--- Data to process ---

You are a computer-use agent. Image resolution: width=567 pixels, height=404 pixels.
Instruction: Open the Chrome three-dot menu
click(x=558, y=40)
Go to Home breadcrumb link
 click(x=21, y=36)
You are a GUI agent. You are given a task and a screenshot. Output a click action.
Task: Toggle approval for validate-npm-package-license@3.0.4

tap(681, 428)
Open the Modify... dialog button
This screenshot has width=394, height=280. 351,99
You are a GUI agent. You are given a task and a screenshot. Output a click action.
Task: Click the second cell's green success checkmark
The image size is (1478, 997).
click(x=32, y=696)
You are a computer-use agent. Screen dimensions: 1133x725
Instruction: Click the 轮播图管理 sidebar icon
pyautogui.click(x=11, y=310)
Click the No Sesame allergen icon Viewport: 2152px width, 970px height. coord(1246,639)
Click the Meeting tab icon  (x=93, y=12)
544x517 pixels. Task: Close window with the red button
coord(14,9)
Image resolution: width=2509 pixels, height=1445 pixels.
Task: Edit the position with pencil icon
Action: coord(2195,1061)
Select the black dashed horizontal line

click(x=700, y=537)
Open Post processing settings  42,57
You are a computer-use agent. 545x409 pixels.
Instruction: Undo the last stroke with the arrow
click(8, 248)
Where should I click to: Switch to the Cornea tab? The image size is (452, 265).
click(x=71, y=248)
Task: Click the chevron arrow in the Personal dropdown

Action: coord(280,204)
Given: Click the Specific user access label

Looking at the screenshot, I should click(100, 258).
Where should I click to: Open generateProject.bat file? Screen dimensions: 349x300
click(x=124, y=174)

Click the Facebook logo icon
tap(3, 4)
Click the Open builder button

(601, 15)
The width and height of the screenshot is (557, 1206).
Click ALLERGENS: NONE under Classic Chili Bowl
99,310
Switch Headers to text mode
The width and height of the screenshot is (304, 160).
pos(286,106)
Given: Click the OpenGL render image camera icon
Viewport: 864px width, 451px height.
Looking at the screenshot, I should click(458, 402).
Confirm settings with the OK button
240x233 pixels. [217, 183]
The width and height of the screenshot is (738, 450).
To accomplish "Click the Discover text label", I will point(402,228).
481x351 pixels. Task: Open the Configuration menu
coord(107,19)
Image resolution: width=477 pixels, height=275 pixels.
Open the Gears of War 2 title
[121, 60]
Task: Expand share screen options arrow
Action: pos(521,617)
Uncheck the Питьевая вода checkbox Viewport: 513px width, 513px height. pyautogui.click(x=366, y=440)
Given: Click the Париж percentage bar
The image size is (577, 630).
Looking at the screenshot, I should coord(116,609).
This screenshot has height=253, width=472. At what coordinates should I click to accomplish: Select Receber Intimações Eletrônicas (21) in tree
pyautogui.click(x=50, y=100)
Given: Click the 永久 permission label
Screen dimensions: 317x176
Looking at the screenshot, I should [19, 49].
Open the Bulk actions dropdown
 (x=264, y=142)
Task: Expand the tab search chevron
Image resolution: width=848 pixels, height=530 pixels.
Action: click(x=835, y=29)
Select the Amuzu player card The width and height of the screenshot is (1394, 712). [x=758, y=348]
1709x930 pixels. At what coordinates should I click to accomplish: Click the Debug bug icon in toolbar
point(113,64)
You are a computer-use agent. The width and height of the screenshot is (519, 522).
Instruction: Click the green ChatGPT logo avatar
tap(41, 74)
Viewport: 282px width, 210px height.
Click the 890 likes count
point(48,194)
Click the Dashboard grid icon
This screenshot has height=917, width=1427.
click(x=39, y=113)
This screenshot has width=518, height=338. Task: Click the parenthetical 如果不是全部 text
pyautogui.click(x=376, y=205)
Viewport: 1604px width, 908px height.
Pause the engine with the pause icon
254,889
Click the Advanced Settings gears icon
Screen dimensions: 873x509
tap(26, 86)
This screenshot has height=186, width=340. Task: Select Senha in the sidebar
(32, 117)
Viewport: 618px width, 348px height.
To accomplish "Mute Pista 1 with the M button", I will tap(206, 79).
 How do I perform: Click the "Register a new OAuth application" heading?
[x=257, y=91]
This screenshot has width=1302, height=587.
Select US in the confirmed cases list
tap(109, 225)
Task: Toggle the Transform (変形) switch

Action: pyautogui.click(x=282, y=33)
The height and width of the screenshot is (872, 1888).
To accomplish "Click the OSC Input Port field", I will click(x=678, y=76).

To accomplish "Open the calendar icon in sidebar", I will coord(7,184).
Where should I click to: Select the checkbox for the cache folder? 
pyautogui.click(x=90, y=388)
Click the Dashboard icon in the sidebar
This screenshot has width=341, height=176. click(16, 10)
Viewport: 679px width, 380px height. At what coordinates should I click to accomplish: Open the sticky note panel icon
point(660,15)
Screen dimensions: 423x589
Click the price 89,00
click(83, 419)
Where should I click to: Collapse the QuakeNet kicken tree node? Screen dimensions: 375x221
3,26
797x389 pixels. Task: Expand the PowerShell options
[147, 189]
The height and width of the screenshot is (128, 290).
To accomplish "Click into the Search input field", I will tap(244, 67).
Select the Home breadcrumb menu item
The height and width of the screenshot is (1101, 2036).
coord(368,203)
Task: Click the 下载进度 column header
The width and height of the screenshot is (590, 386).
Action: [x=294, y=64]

---

Required work:
Copy out, word for word, every line from the start of the records through the line containing "click(8, 248)", including that line.

Result for this exercise:
You are a computer-use agent. Image resolution: width=567 pixels, height=404 pixels.
Instruction: Open the Chrome three-dot menu
click(x=558, y=40)
Go to Home breadcrumb link
 click(x=21, y=36)
You are a GUI agent. You are given a task and a screenshot. Output a click action.
Task: Toggle approval for validate-npm-package-license@3.0.4

tap(681, 428)
Open the Modify... dialog button
This screenshot has width=394, height=280. 351,99
You are a GUI agent. You are given a task and a screenshot. Output a click action.
Task: Click the second cell's green success checkmark
The image size is (1478, 997).
click(x=32, y=696)
You are a computer-use agent. Screen dimensions: 1133x725
Instruction: Click the 轮播图管理 sidebar icon
pyautogui.click(x=11, y=310)
Click the No Sesame allergen icon Viewport: 2152px width, 970px height. coord(1246,639)
Click the Meeting tab icon  (x=93, y=12)
544x517 pixels. Task: Close window with the red button
coord(14,9)
Image resolution: width=2509 pixels, height=1445 pixels.
Task: Edit the position with pencil icon
Action: coord(2195,1061)
Select the black dashed horizontal line

click(x=700, y=537)
Open Post processing settings  42,57
You are a computer-use agent. 545x409 pixels.
Instruction: Undo the last stroke with the arrow
click(8, 248)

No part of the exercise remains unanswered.